Habitant du troisième étage et président du syndicat de copropriété, Jean-Luc a frôlé le pire. Alors que les résidents fuyaient, il se retrouve bloqué : « J’ai eu la trouille de ma vie. Je sortais de la douche quand j’ai senti une forte odeur de brûlé. Par la fenêtre, j’ai vu un écran de fumée et des flammes s’échapper du premier étage. Mon colocataire a pu partir mais, le temps que je m’habille, la cage d’escalier était devenue impraticable. J’ai tenté de passer avec un masque. Impossible. »

Sa terrasse donnant sur un vide vertigineux de vingt mètres, toute fuite par l’extérieur est exclue. Face au piège qui se referme, il hurle à sa fenêtre et appelle les secours. Les soldats du feu seront sa planche de salut : « Les pompiers m’ont localisé. Ils sont venus munis de masques d’assistance respiratoire et m’ont descendu à travers les « ténèbres » ».

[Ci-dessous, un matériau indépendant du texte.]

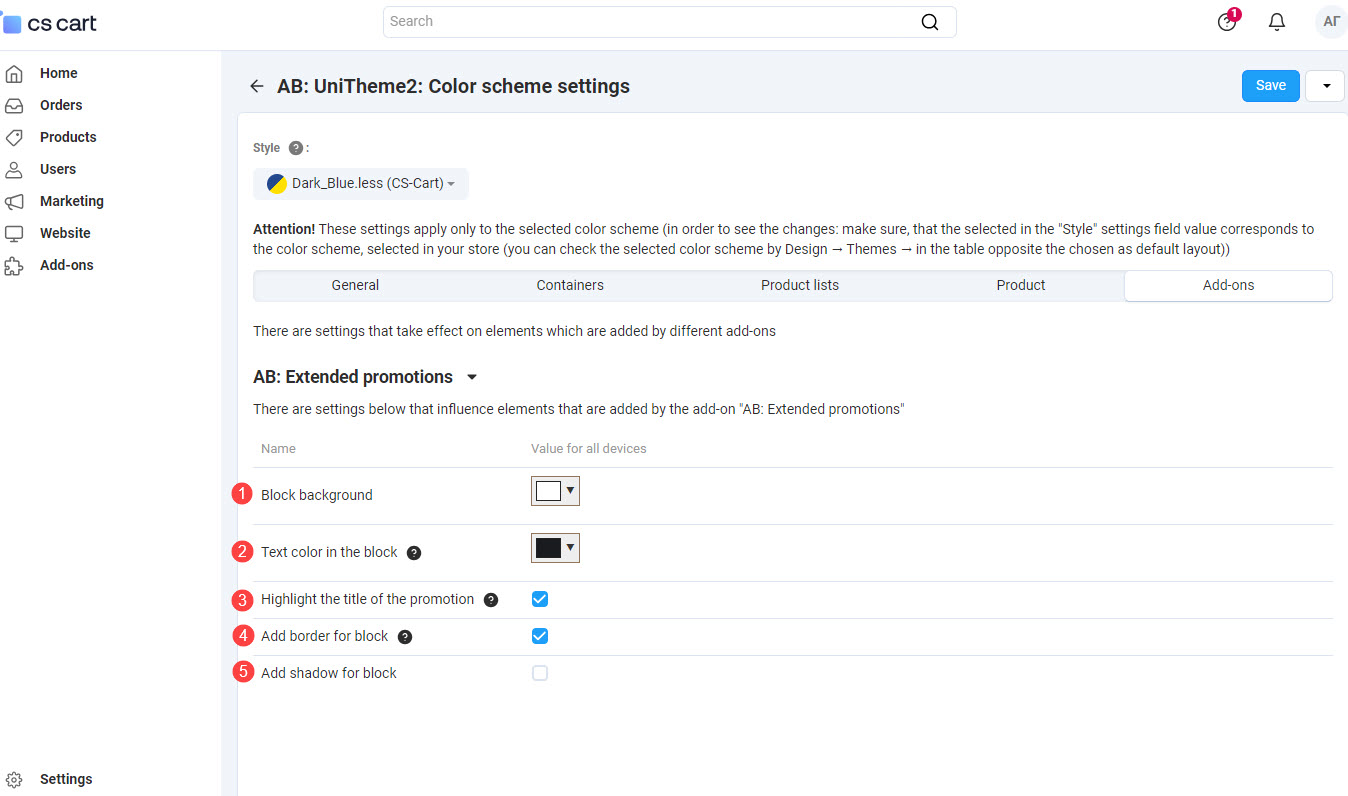Screen dimensions: 1348x796
Task: Open the Save button dropdown arrow
Action: 1325,85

Une catastrophe presque prévisible

Pour les habitants, ce sinistre est l’aboutissement dramatique d’une situation de précarité qu’ils dénonçaient depuis des années. Le logement d’où est parti le feu était bien connu : un premier incendie y avait déjà éclaté, il y a trois ans. « Il y a une colère générale, confie Jean-Luc Le Bouffos. J’avais alerté les services sociaux à de multiples reprises sur la détresse des occupants, mais rien n’a bougé. »

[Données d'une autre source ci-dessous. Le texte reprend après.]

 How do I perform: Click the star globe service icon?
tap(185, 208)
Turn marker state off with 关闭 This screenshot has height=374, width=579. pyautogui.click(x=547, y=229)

« Victor Bonnot, maire de Saint-Brieuc, ainsi que l’ensemble de la Ville de Saint-Brieuc tiennent à exprimer toute leur gratitude aux pompiers, aux équipes de secours, ainsi qu’aux forces de polices nationale et municipale pour leur intervention rapide et leur engagement sans faille, qui ont permis de limiter les conséquences de ce drame », a indiqué la Ville, dans un communiqué de presse.